What triggers this annual phenomenon? For the majority of species, we know it is the gradually increasing period of daylight, or photoperiod, which stimulates the pituitary gland to secrete hormones that cause birds to feed more, accumulate fat, become hyperactive and eventually migrate. These behaviors are purely instinctive, not able to be controlled. In effect, the birds are little more than robots under the complete control of their unique genetic make-ups. The evolutionary process of natural selection ultimately determines how each species responds to environmental cues, such as increasing photoperiod. Local weather conditions, like storms or adverse winds, also play a role in fine-tuning the precise migration schedules of species each year.
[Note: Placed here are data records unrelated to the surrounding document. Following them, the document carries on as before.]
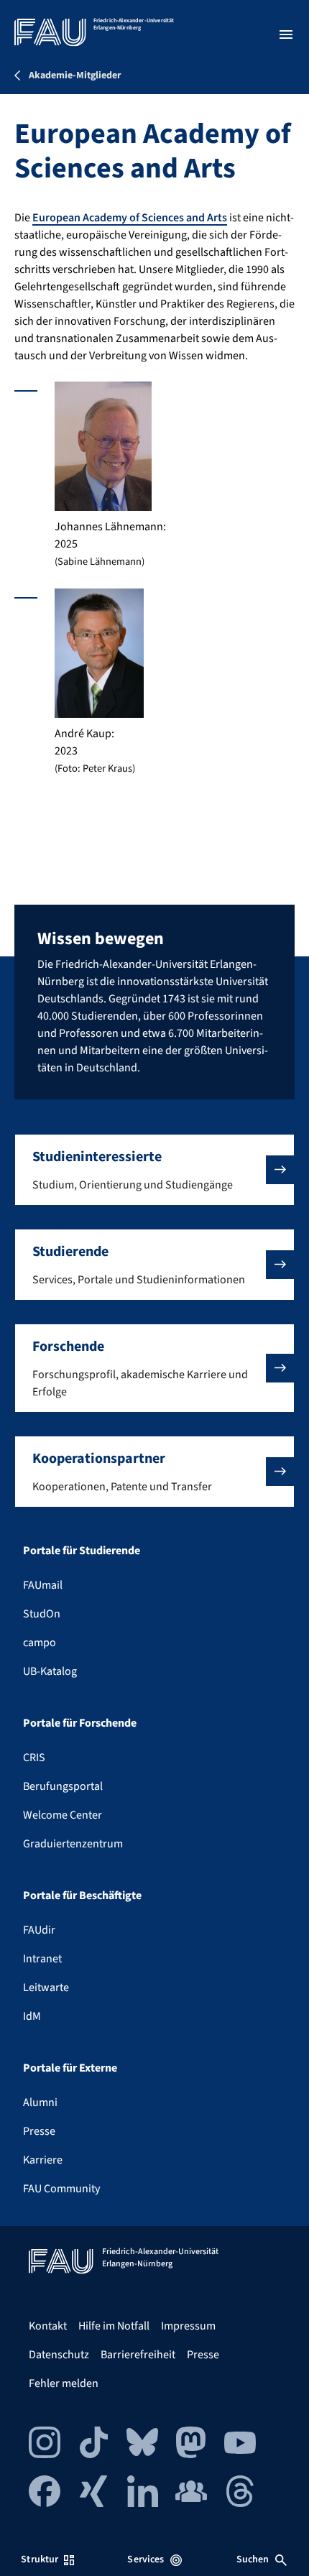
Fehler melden (63, 2383)
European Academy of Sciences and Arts (129, 218)
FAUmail (43, 1585)
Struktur (39, 2559)
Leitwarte (46, 1987)
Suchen (252, 2559)
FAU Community (61, 2189)
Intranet (42, 1959)
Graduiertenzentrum (73, 1844)
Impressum (188, 2326)
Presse (39, 2131)
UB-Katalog (50, 1671)
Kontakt (48, 2326)
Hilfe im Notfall (113, 2326)
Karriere (43, 2160)
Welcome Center (62, 1815)
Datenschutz (59, 2355)
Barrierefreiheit (138, 2355)
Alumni (40, 2102)
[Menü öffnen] (286, 34)
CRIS (34, 1757)
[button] (154, 1170)
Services (145, 2559)
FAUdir (39, 1930)
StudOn (41, 1614)
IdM (32, 2016)
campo (39, 1643)
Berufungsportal (63, 1786)
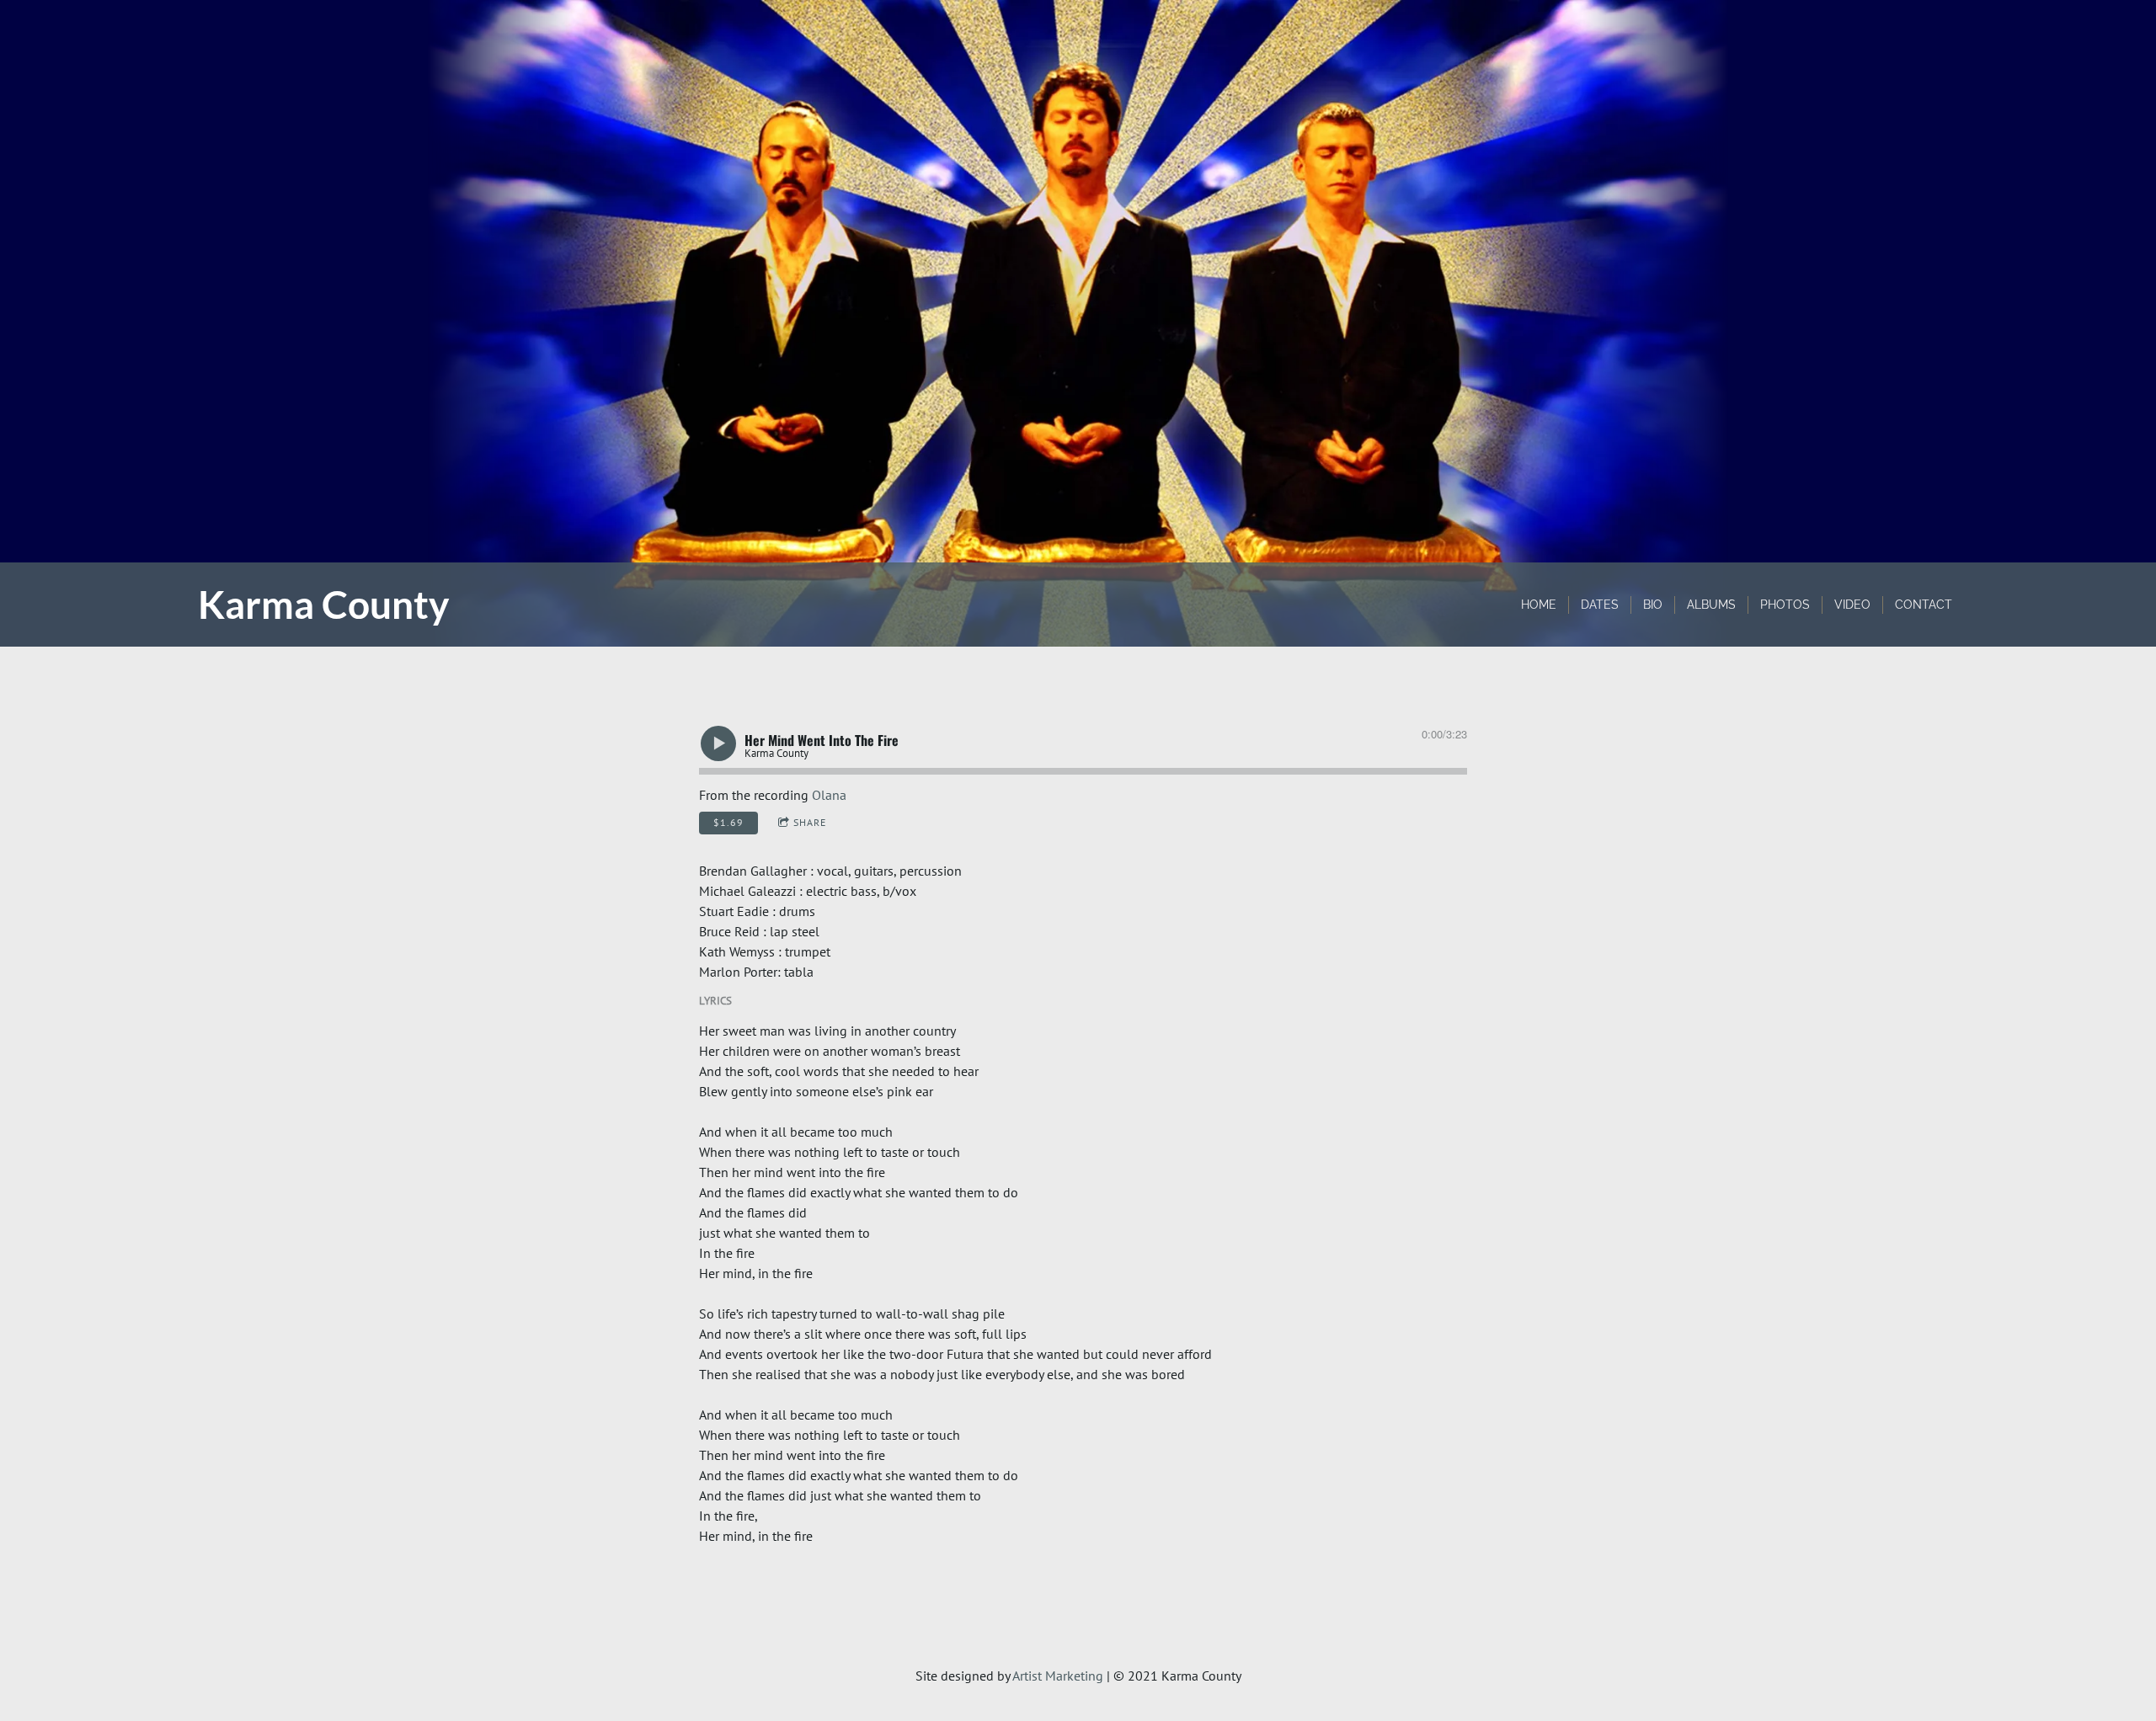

Natural selection favors individuals that are able to produce the most surviving and ultimately reproducing young. Among the many factors that affect reproductive success is the timing of arrival at their nesting grounds. Individuals that arrive earliest can nest earlier. An early start means a greater chance of being able to raise two or more broods of young. When this happens, the genes that promote early migration are passed on to the young, which will then be prone to migrating early themselves the following year, and this trait will become more common in the population over time.
But those early arrivals may also face a greater chance than late arrivals of encountering severe weather and food shortage. We see this often: Early swallows or bluebirds dying in their nest boxes from cold and lack of food. Or, as I saw in late April last year, thousands of hermit thrushes trying to eke out a living along roadsides because their normal feeding areas had been coated in ice. I suspect many of these birds perished. So the drive to arrive early and produce more young is sometimes offset by the risks of arriving early and not surviving to reproduce.
How these forces play out over time determine whether early or late arrivers "win" in the long run. To be sure, migration is a perilous undertaking. But because it is an essential part of the life cycle of migratory birds, it will continue to happen year after year, much to our delight and fascination in being able to witness the spectacle.